To do:
For the records that follow, say how many lines have the word "Verga" in them. Write the number and nothing more.

Saved entries:
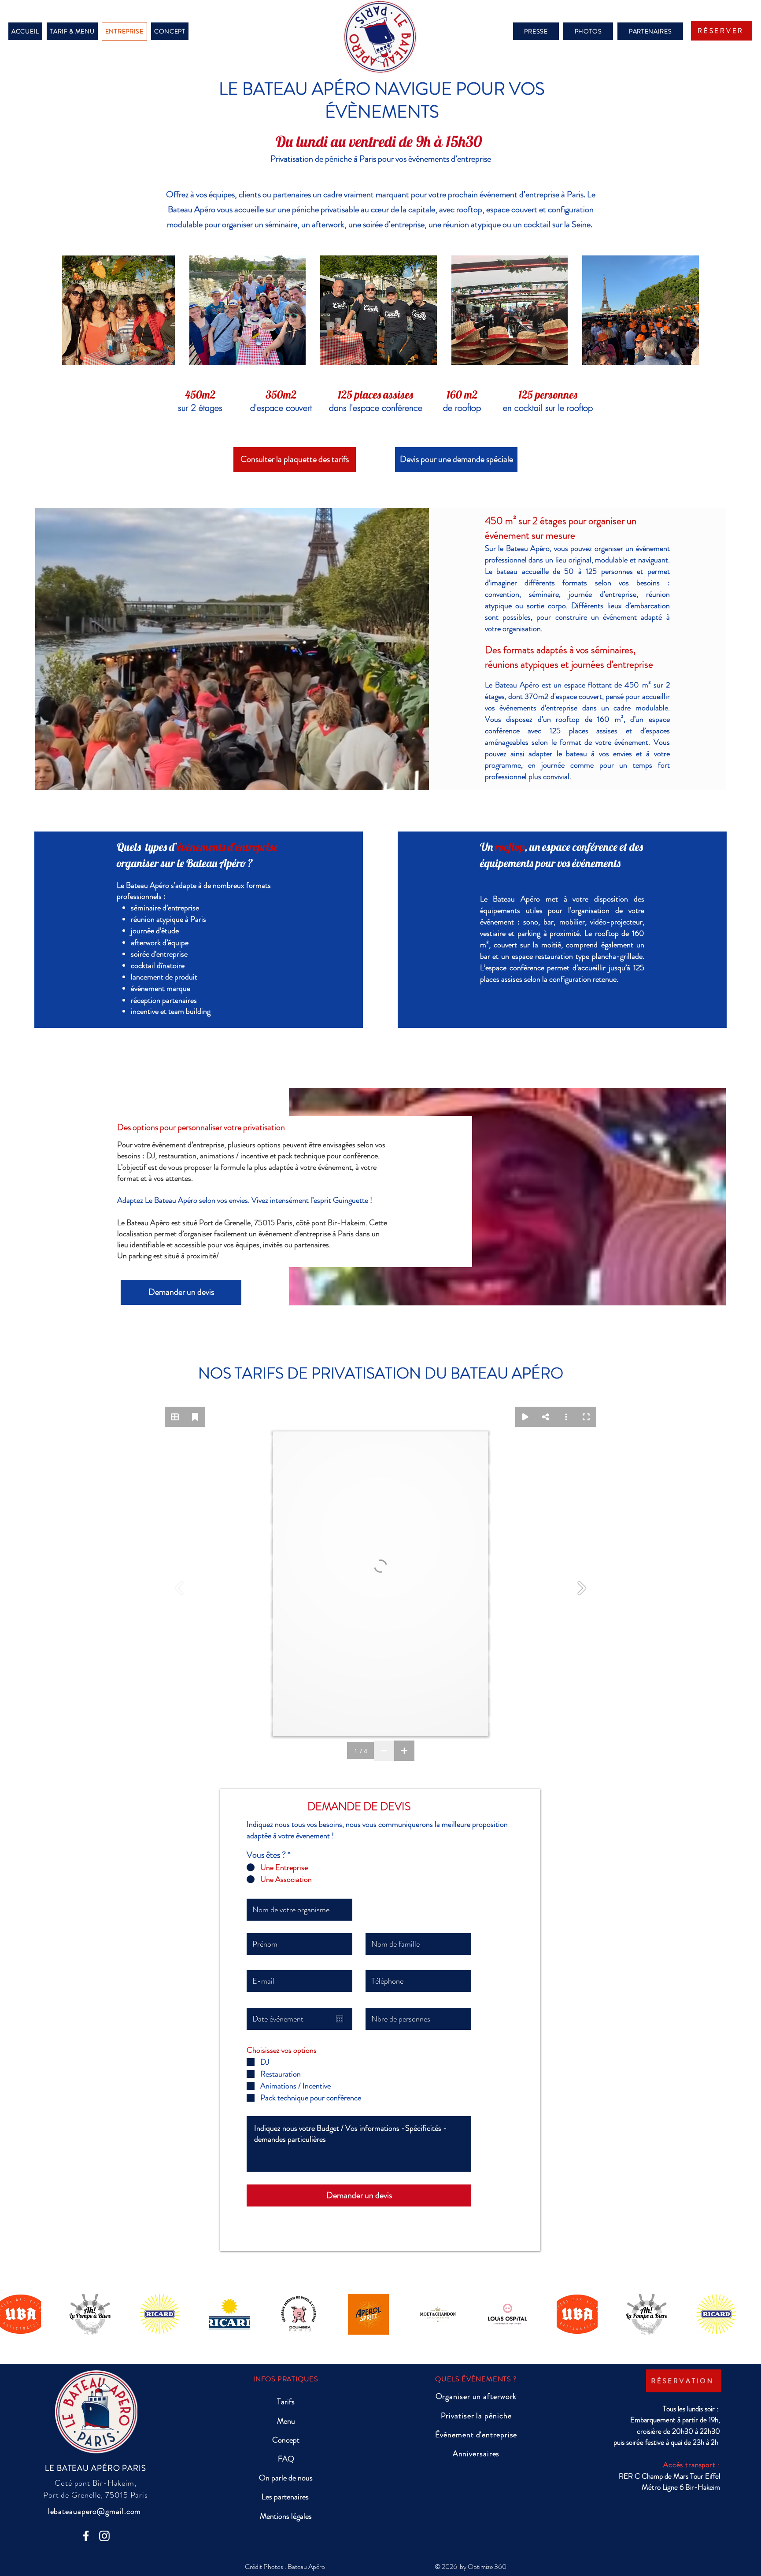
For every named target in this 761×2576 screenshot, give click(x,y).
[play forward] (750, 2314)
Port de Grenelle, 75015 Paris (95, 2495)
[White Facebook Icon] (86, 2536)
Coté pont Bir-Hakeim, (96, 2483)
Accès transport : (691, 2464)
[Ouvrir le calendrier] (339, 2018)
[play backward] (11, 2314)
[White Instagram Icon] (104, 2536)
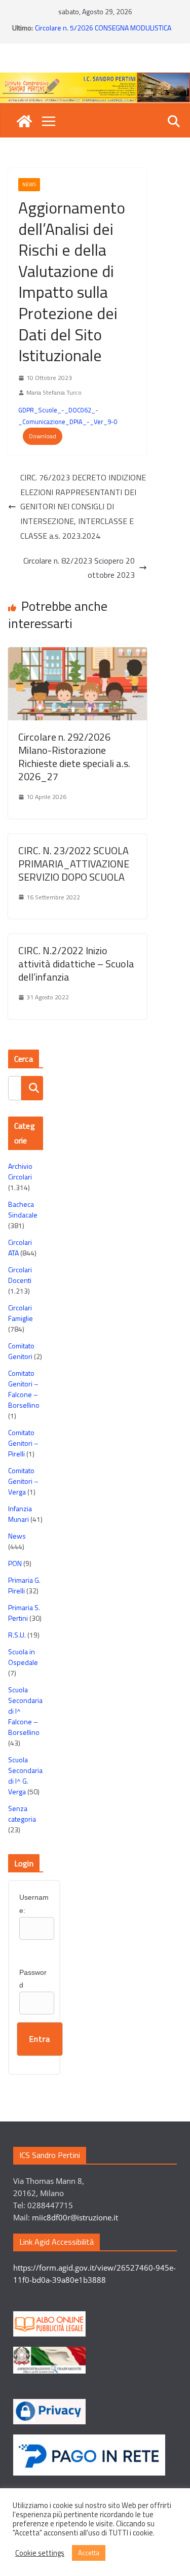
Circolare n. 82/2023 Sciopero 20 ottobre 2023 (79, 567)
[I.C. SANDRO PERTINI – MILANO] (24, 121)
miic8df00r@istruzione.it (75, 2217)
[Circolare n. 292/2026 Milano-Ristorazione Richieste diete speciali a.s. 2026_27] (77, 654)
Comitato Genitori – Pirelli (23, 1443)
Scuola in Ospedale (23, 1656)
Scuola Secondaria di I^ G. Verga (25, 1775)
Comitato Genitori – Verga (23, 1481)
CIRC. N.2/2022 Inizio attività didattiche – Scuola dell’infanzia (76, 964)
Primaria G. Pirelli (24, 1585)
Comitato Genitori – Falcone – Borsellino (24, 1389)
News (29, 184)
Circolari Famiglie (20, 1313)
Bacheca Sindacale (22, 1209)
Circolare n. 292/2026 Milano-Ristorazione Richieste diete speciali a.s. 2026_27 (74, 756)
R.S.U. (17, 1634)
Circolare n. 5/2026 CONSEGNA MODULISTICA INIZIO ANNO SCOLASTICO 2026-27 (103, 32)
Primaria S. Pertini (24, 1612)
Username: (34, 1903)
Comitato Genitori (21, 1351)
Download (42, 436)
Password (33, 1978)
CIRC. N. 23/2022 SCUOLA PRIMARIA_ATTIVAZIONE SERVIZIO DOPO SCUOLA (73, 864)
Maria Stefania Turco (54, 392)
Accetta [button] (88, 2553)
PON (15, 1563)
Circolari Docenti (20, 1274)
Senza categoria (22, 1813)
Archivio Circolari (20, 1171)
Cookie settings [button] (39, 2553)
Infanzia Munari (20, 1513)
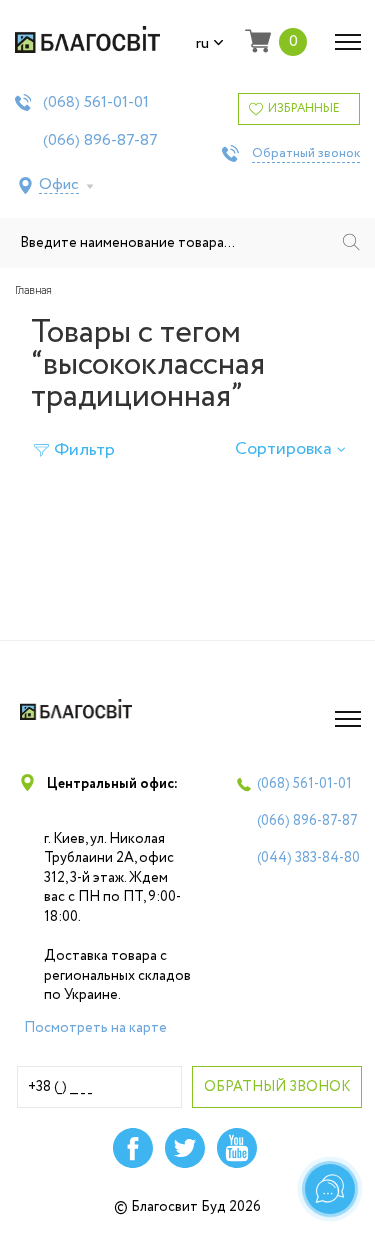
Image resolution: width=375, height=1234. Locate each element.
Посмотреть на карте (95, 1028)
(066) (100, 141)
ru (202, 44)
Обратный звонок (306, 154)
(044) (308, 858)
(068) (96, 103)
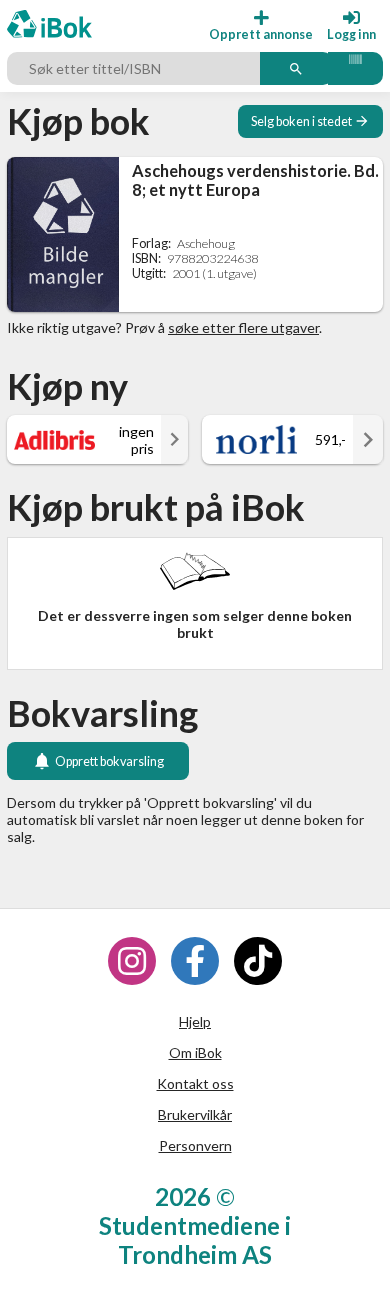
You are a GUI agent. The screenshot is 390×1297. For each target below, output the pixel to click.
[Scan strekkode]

Response area:
2